Each entry below is to be written out exactly, and the pictures are to be left out.

▸ Excerpted records

☆ ☆ ☆ ☆ ☆ ☆ ☆

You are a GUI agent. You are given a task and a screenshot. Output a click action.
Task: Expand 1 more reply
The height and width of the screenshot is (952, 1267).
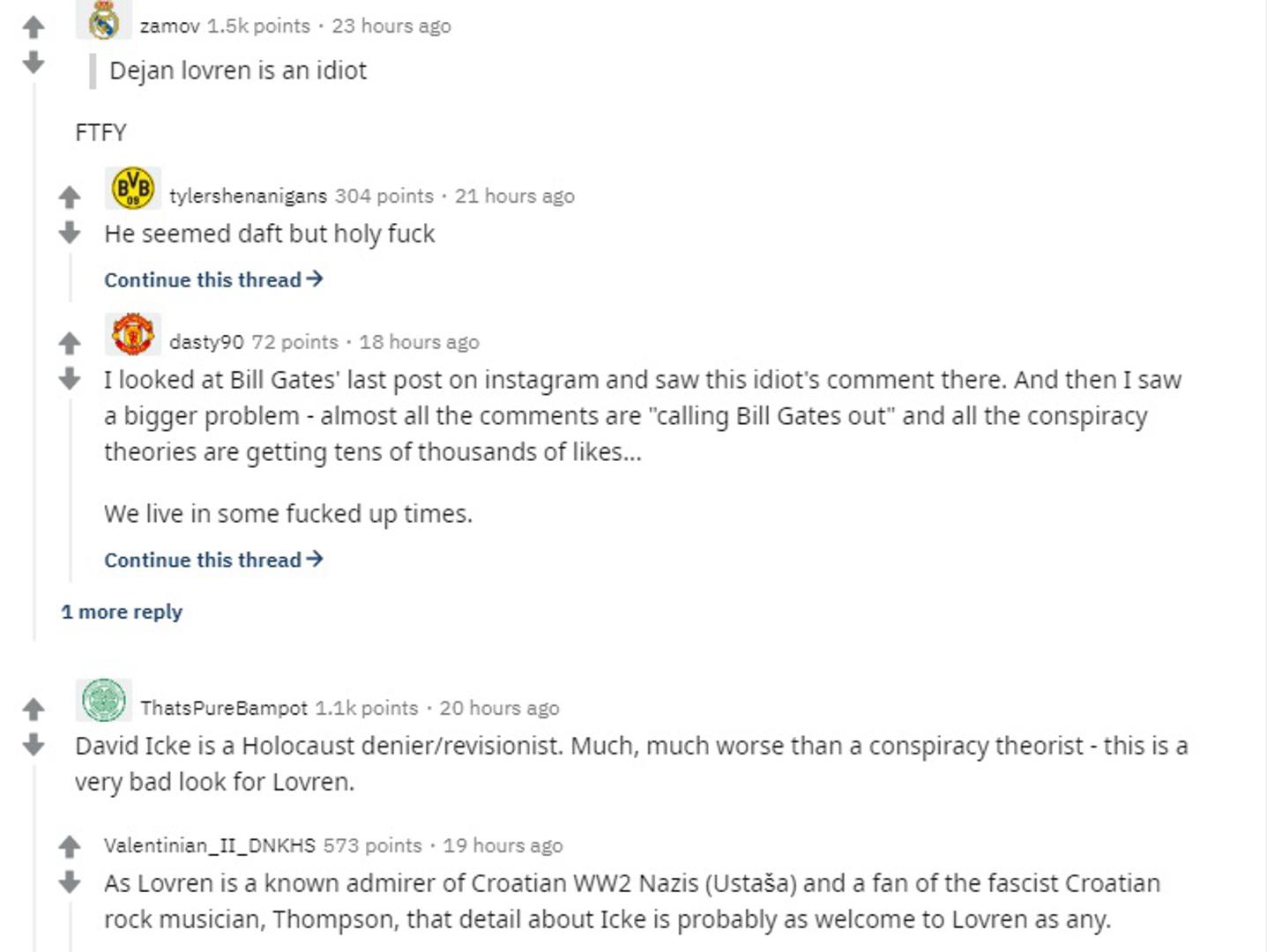pos(122,612)
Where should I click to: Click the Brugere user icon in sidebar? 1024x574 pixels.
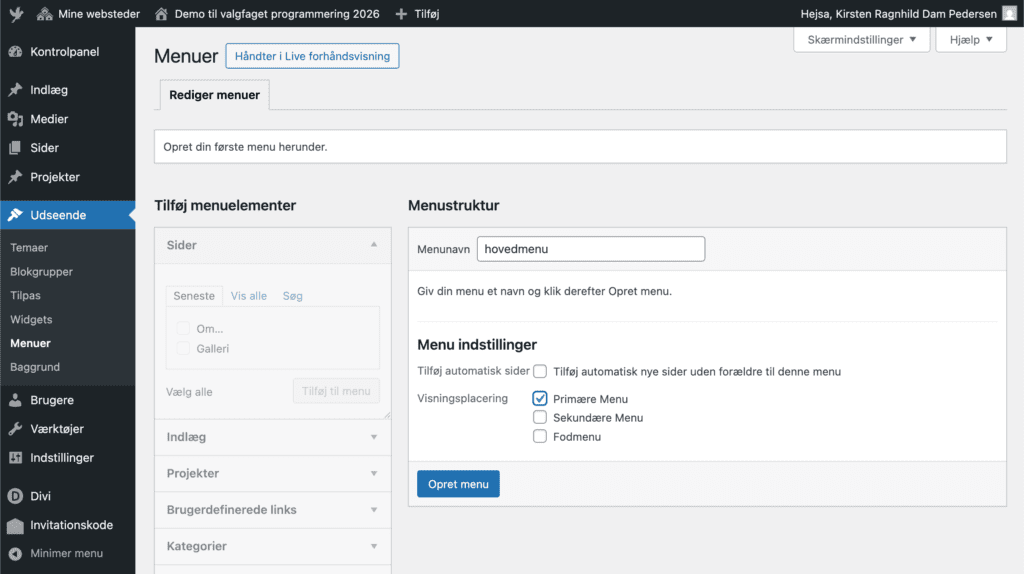[x=15, y=400]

☆ ☆ ☆ ☆ ☆ ☆ ☆

▸ Finished task
You are a GUI agent. You are given a task and a screenshot. Output a click action.
Task: Expand 1 more reply
The height and width of the screenshot is (952, 1267).
pos(122,612)
Where should I click to: Click the Brugere user icon in sidebar? 1024x574 pixels.
[x=15, y=400]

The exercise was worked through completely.